A los 70 años todavía hay tiempo para encontrar grandes motivaciones, especialmente si hay un Mundial de por medio. La participación en la cita norteamericana como seleccionador de Uruguay representa un momento único en la carrera de Marcelo Bielsa. Un erudito del fútbol que llega al Campeonato del Mundo 24 años después de su primera y última aparición con una Argentina que en 2002 partía como favorita en Corea y Japón, pero cayó sorprendentemente en la fase de grupos.
En esta ocasión, sin embargo, además de haber pasado ya un cuarto de siglo, las condiciones son totalmente opuestas. El entrenador rosarino no está en pleno apogeo, ni cuenta con una de las mejores selecciones del mundo, como ocurría a principios de los 2000. Elegido por aclamación popular a finales de 1998, cuando dirigía al Espanyol, el entrenador que llevó a Newell's Old Boys a la gloria, llenó de ilusión a todo su país. Pero tras una fase de clasificación en la que dominaron con buen fútbol, el globo de la felicidad estalló.

Ningún dualismo
En aquella ocasión, muchos culparon al técnico por sus decisiones, como cambiar de portero antes del inicio del Mundial y colocar a Ariel Ortega como extremo derecho en un 3-4-3 donde el Burrito no pudo desplegar todo su potencial como mediapunta. Pero, sobre todo, ese torneo se recuerda en Argentina como aquel en el que el currículum de Gabriel Omar Batistuta, ya en declive, pesó en las decisiones de Bielsa, que casi siempre prefirió a su antiguo protegido en Newell's antes que a un Hernán Crespo que llegaba tras varias temporadas consecutivas marcando goles a raudales en Italia.
En el torneo que está por comenzar, en cambio, el técnico de 70 años no solo no tendrá que lidiar con dos delanteros de peso, sino que incluso ha decidido prescindir de dos ídolos recientes de la Celeste. Edinson Cavani y Luis Suarez se han quedado en casa tras disputar las últimas cuatro ediciones del Mundial. Si el ex del Nápoles ya llevaba tiempo fuera de la selección, el delantero del Inter Miami había dejado claro que soñaba con estar. Pero no se le ha concedido ese deseo.

La ausencia de Luis Suárez también se debe a un altercado con el gurú de Rosario, alguien que nunca se ha callado nada en su vida. Ni siquiera ante Claudio Lotito, con quien prácticamente había firmado un acuerdo en el verano de 2016. Así, la gran estrella de Uruguay está en el banquillo, aunque el capitán Federico Valverde sigue siendo el jugador más sólido y determinante sobre el césped.
Incógnita
La Celeste que llegará a Estados Unidos para jugarse sus opciones de avanzar lo hará sin hacer ruido.

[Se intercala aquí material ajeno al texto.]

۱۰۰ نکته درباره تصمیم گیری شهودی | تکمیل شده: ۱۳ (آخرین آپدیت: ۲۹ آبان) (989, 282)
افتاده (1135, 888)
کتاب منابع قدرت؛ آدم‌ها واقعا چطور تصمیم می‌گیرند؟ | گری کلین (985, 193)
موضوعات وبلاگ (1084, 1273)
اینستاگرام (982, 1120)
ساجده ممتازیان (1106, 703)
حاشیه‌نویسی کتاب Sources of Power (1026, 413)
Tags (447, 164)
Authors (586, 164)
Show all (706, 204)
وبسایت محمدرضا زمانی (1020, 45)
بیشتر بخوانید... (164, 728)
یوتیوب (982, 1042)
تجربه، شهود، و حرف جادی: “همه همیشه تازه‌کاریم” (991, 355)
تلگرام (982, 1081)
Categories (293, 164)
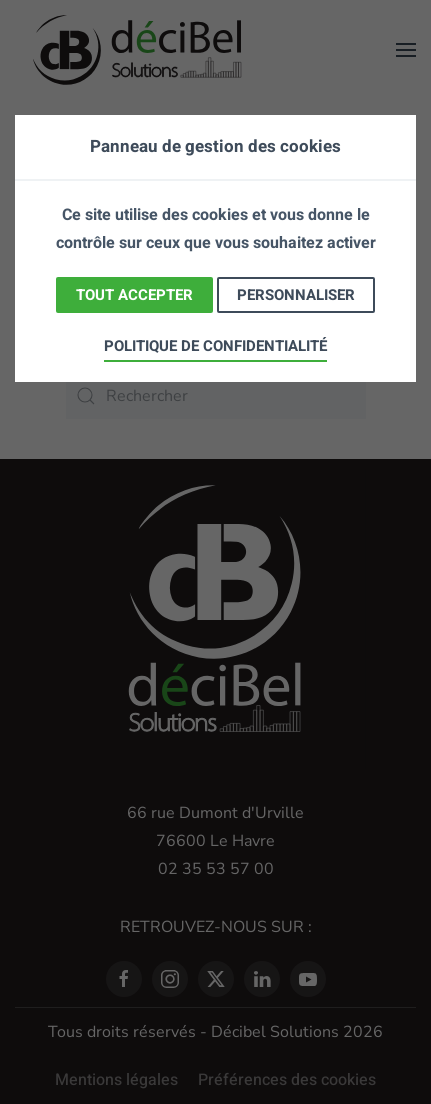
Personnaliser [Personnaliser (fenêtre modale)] (296, 295)
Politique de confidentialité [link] (215, 346)
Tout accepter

No se ha programado ningún amistoso previo al Mundial, como ha confirmado el propio Bielsa. Por cuestiones logísticas y de calendario, los partidos que inicialmente iban a disputarse en Uruguay no se han jugado, tal y como reconoció el seleccionador en una de sus extensas ruedas de prensa.
Llamado por la federación uruguaya para tomar el relevo de otro histórico del fútbol mundial como Oscar Washington Tabárez, Bielsa ha devuelto la ilusión a una selección con estatus de histórica, pero que no gana un título desde hace 15 años, es decir, desde la Copa América en Argentina. Encajada en un grupo con España, una de las favoritas, Cabo Verde y Arabia Saudí, la Celeste tiene la obligación moral de pasar de ronda. Y después, intentar dar la sorpresa.
Dudas y rumores
Existe además la posibilidad de que se cruce precisamente con Argentina en octavos de final, lo que supondría un duelo muy emotivo para Bielsa, que ya ha experimentado esa sensación nostálgica. Cuando dirigía a Chile, el rosarino perdió 2-0 en el Monumental y ganó 1-0 en Santiago. Como técnico de Uruguay, ha conquistado la Bombonera en 2023 y fue derrotado en Montevideo en el último enfrentamiento del año pasado.
Así, el posible quinto enfrentamiento contra la selección de su país sería el primero en un partido a vida o muerte. Un duelo de Mundial. Por ahora, sin embargo, Bielsa debe lidiar con la posible baja de Ronald Araujo, que ha regresado a España para recuperarse tras una lesión de la que el rosarino fue culpado directamente por el hermano del central del Barcelona. En su tercer Mundial, tras los disputados con Argentina y Chile, un revolucionario muy querido en Bilbao, Marsella y Leeds —lugares muy distintos entre sí— busca su última aventura. Como protagonista.